== DATASET EXTRACT
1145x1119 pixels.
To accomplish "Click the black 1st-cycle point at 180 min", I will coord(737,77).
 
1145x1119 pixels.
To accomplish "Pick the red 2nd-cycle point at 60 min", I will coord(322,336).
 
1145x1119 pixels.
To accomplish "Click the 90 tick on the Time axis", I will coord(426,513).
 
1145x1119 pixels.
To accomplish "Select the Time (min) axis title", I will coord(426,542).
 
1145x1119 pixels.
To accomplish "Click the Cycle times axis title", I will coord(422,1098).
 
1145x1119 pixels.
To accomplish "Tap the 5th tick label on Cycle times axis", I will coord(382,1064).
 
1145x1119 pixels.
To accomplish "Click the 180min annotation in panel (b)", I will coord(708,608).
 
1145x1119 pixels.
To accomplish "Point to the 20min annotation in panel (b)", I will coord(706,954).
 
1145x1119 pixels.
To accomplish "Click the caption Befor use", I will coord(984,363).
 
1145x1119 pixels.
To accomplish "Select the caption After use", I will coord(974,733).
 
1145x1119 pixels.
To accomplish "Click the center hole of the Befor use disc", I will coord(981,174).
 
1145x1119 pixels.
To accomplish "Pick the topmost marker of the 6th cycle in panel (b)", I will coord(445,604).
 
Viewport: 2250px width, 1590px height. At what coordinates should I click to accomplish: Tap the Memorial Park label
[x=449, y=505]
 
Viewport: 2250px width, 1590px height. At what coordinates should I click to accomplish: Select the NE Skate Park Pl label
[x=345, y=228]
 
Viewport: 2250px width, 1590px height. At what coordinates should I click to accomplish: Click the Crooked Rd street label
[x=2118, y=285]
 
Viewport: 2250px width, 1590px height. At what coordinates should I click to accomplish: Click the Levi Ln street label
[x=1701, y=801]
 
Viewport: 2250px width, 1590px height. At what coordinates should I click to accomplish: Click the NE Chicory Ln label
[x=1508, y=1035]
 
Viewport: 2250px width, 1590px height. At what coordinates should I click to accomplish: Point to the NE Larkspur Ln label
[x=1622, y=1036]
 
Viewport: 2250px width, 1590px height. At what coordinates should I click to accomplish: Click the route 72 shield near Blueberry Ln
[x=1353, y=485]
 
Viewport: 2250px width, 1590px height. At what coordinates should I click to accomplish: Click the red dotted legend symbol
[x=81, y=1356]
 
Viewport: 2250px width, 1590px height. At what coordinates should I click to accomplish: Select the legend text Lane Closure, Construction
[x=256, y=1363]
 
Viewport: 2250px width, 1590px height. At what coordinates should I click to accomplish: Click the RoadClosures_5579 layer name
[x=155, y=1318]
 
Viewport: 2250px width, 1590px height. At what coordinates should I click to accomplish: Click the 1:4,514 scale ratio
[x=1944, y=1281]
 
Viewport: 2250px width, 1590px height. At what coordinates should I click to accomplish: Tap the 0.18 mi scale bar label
====
:: STATED PROBLEM ::
Rewrite the part of the records that opens with the line containing "dotted legend symbol" and closes with the end of the records, swapping "legend" for "map key" and leaving everything else as it is.

:: RESULT OF THE EXERCISE ::
Viewport: 2250px width, 1590px height. At what coordinates should I click to accomplish: Click the red dotted map key symbol
[x=81, y=1356]
 
Viewport: 2250px width, 1590px height. At what coordinates should I click to accomplish: Select the map key text Lane Closure, Construction
[x=256, y=1363]
 
Viewport: 2250px width, 1590px height. At what coordinates should I click to accomplish: Click the RoadClosures_5579 layer name
[x=155, y=1318]
 
Viewport: 2250px width, 1590px height. At what coordinates should I click to accomplish: Click the 1:4,514 scale ratio
[x=1944, y=1281]
 
Viewport: 2250px width, 1590px height. At what coordinates should I click to accomplish: Tap the 0.18 mi scale bar label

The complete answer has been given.